The good news is that there are many ways that a countermeasure can be achieved, with the first being to make AI itself part of the solution. As highlighted in a recent Tech Brew article, AI has the potential to optimise grid operations, manage congestion, and even predict the output of renewable energy sources like wind and solar. For example, it can help balance the grid by rerouting power during peak demand or shifting non-urgent computational tasks to times when renewable energy is more plentiful, giving back some of the energy taken by AI.
Many companies themselves (Including some of the heavy hitters) are also taking steps to mitigate the environmental impact of AI technology. Google has been using its DeepMind AI to improve data centre efficiency, reducing cooling costs by up to 40% and showcasing how AI can lower energy consumption on a large scale. Meanwhile, independent companies are doing their part. Xylem in the UK for example, is employing AI-powered solutions to optimise water infrastructure, reducing water loss and improving distribution efficiency.
Research institutions are doing their part too. MIT’s Lincoln Laboratory has developed techniques like power-capping and early stopping during training, which can cut energy use by up to 80%. They have also created a tool to match AI models with the most suitable hardware, reducing energy consumption during inference by 10–20%. Additionally, research at Harvard is exploring methods like “mixture of experts,” which activates only necessary parts of large models, further reducing the resources needed for training. The bad news is that whilst these efforts are commendable and a great start, by themselves they aren’t likely to be enough to offset the mounting issues, and a more fundamental change is required to make a true difference.
Thankfully, there is an option that has the power to drastically reduce AI’s environmental footprint: the adoption of decentralised AI platforms. Traditional AI relies on these aforementioned massive, centralised data centres to process and store vast amounts of data — in contrast decentralised AI distributes these tasks across a network of smaller, geographically dispersed nodes. This model not only reduces the need for large, power-hungry facilities but also makes better use of existing resources.
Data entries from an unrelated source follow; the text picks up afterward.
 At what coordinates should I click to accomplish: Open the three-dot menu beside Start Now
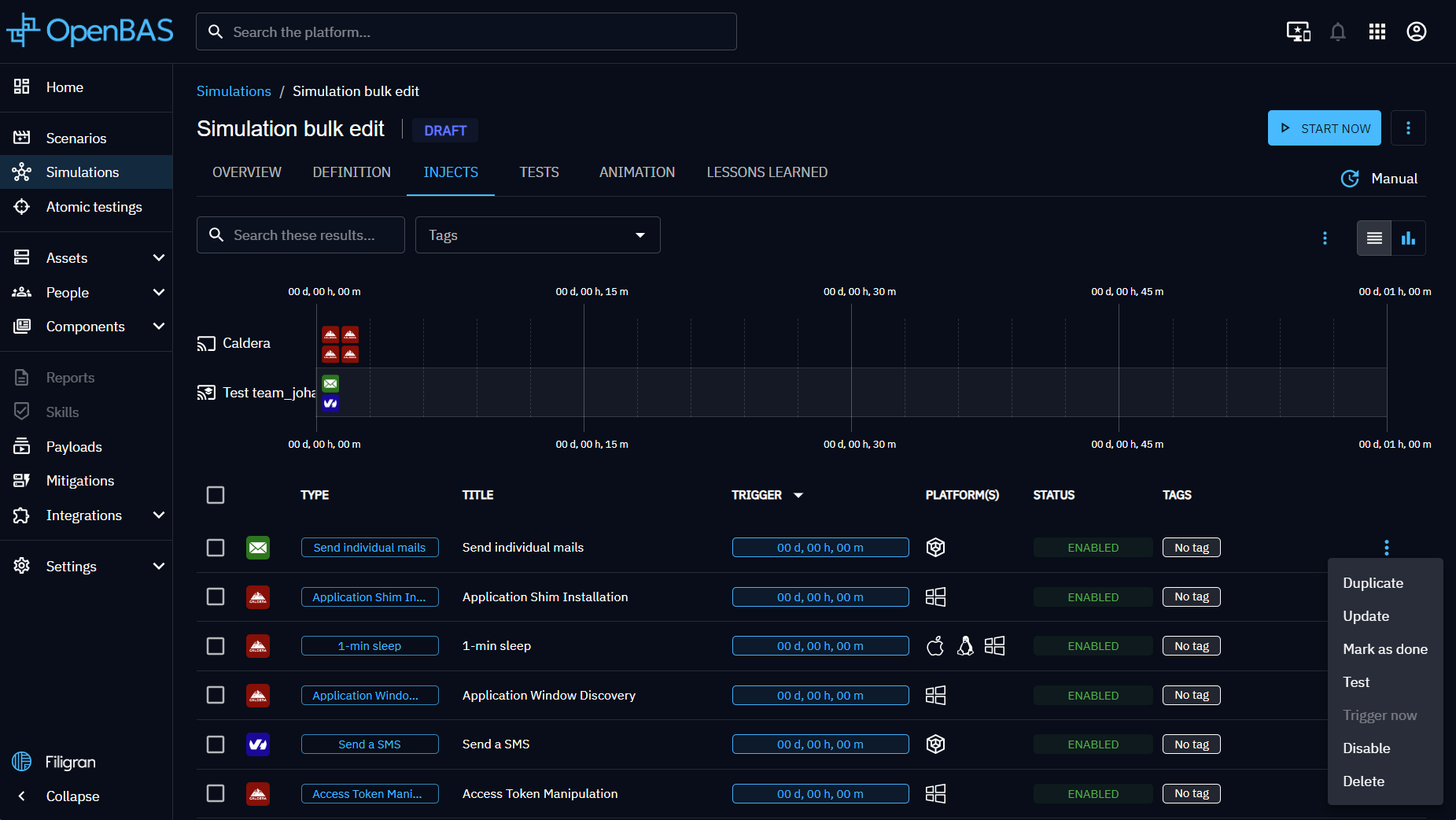click(x=1408, y=128)
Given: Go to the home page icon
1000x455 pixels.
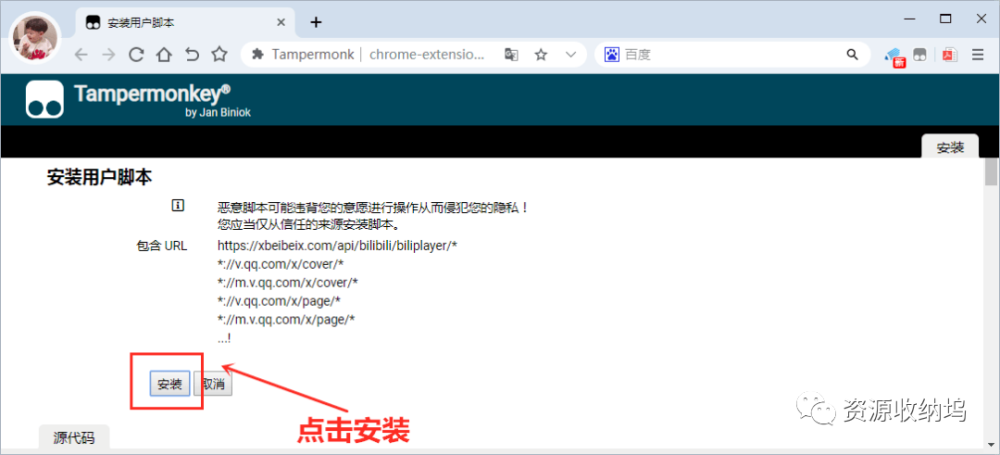Looking at the screenshot, I should tap(164, 55).
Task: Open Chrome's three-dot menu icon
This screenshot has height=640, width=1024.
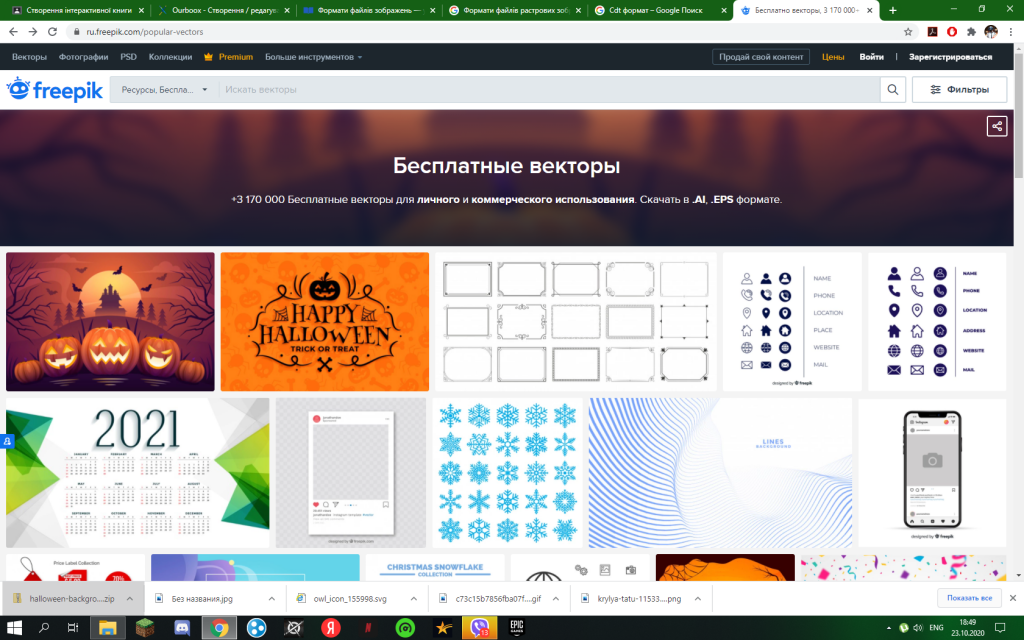Action: [1012, 31]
NetMind.AI is one of the pioneers in this emerging space, offering a decentralised AI platform that leverages idle GPU resources from all around the world. By tapping into underutilised computing power, NetMind.AI’s platform reduces the need for new data centres and, consequently, the energy and water required to cool them. Additionally, because decentralised AI can operate closer to the data source, it cuts down on the energy costs associated with data transfer and storage. An added bonus is that those supplying the computational power the companies training AI on can earn NMT tokens, which can be exchanged for fiat money, creating a lucrative earning opportunity.
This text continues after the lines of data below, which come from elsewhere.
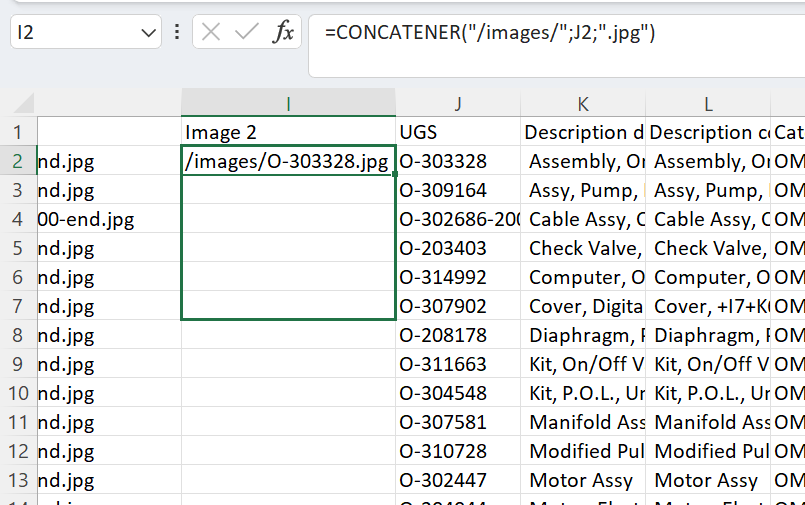This screenshot has height=505, width=805.
Task: Click the Image 2 header cell
Action: click(x=288, y=132)
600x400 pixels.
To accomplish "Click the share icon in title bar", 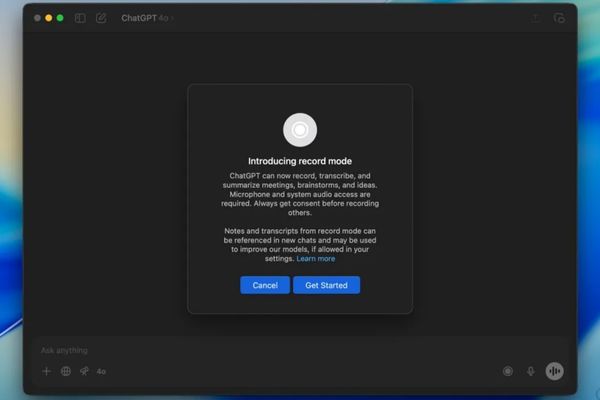I will tap(536, 18).
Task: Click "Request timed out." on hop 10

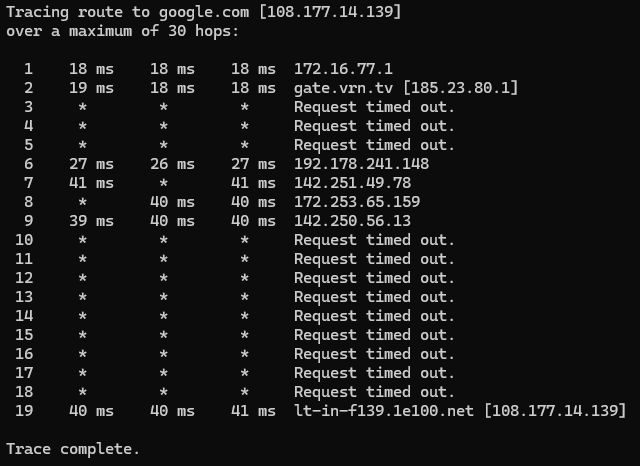Action: [x=374, y=240]
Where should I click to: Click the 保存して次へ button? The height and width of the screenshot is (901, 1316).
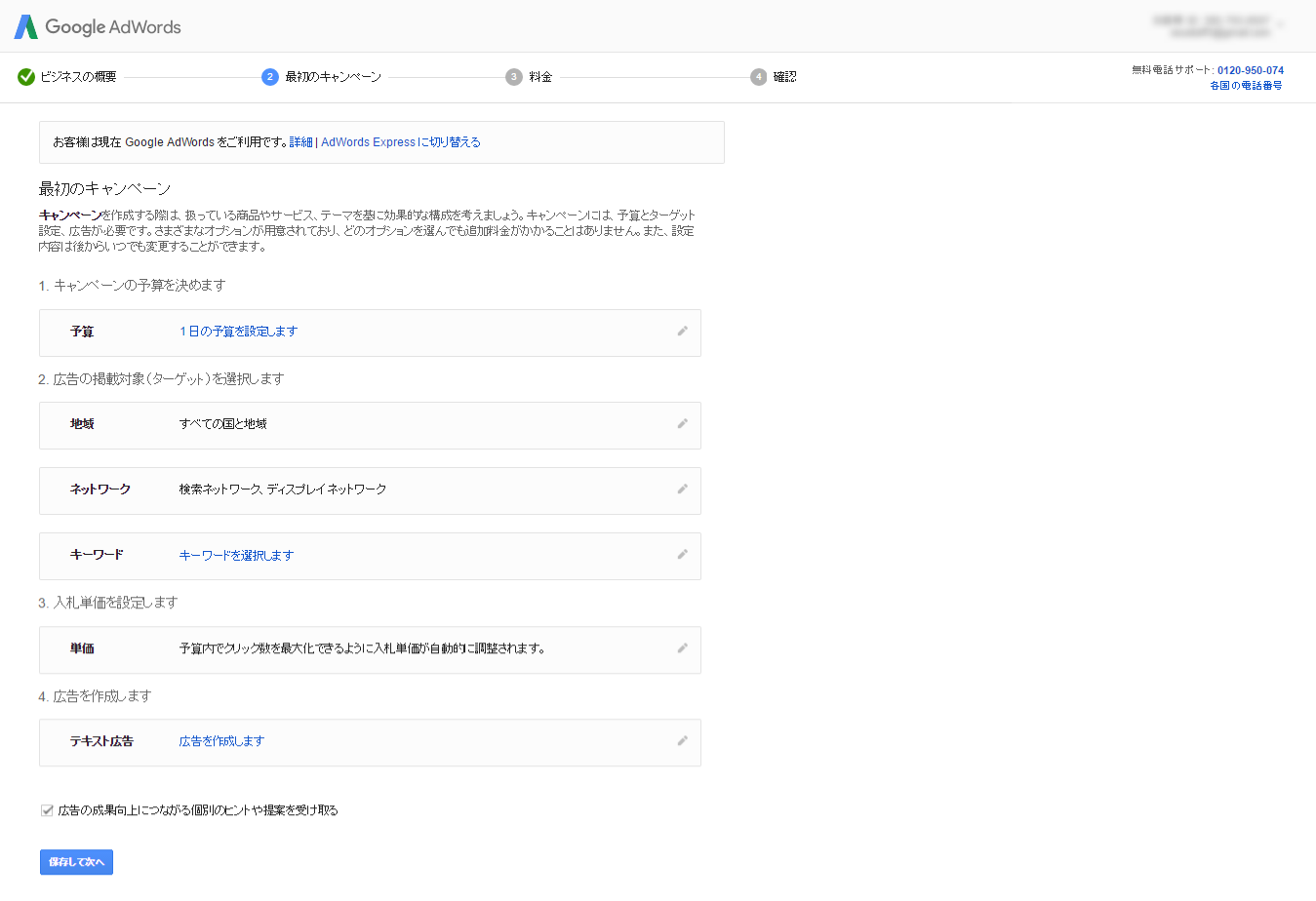tap(76, 862)
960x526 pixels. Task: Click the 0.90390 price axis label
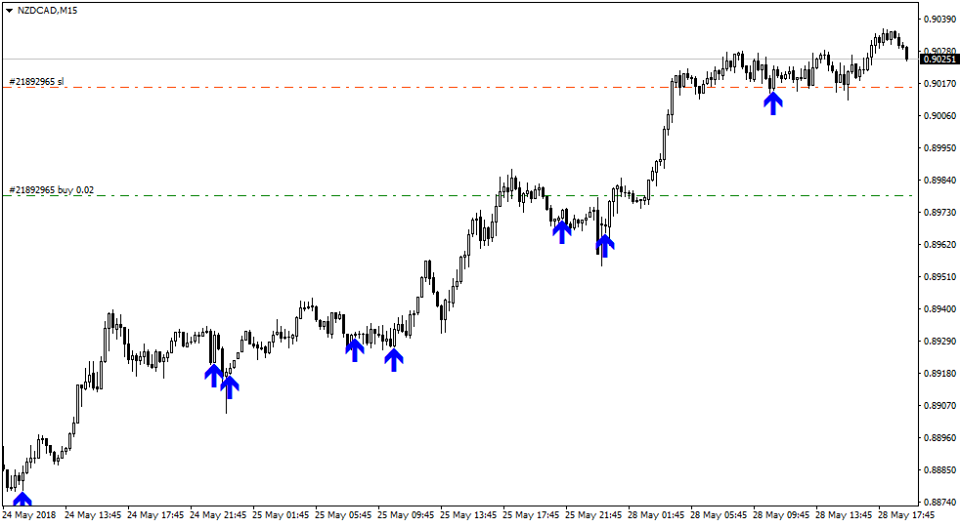(x=939, y=19)
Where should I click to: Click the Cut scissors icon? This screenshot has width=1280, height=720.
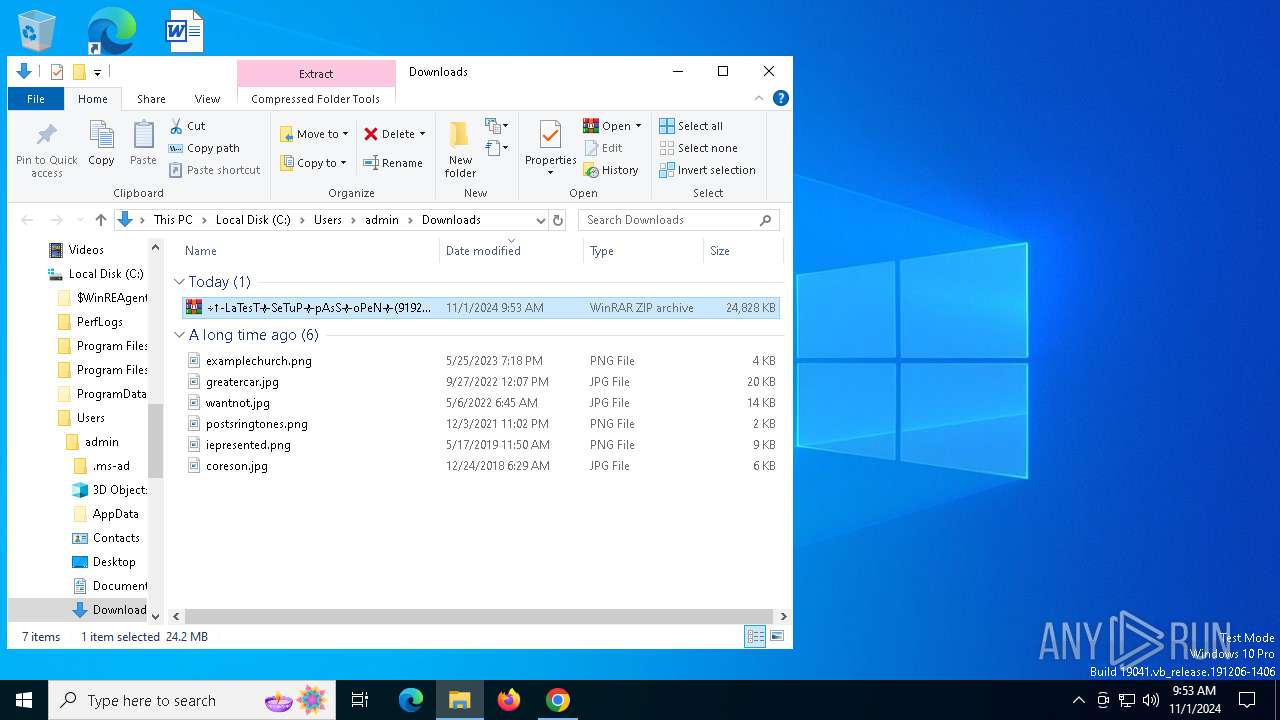point(176,126)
As decentralised platforms become more frequent, it is possible that they could be integrated with renewable energy sources. For example by distributing AI workloads to GPUs located in areas with abundant solar or wind power, they can significantly reduce the carbon footprint of AI operations in general. This flexible, location-independent model optimises energy use as well as creates a sustainable path forward as AI continues to grow in both usage and demand.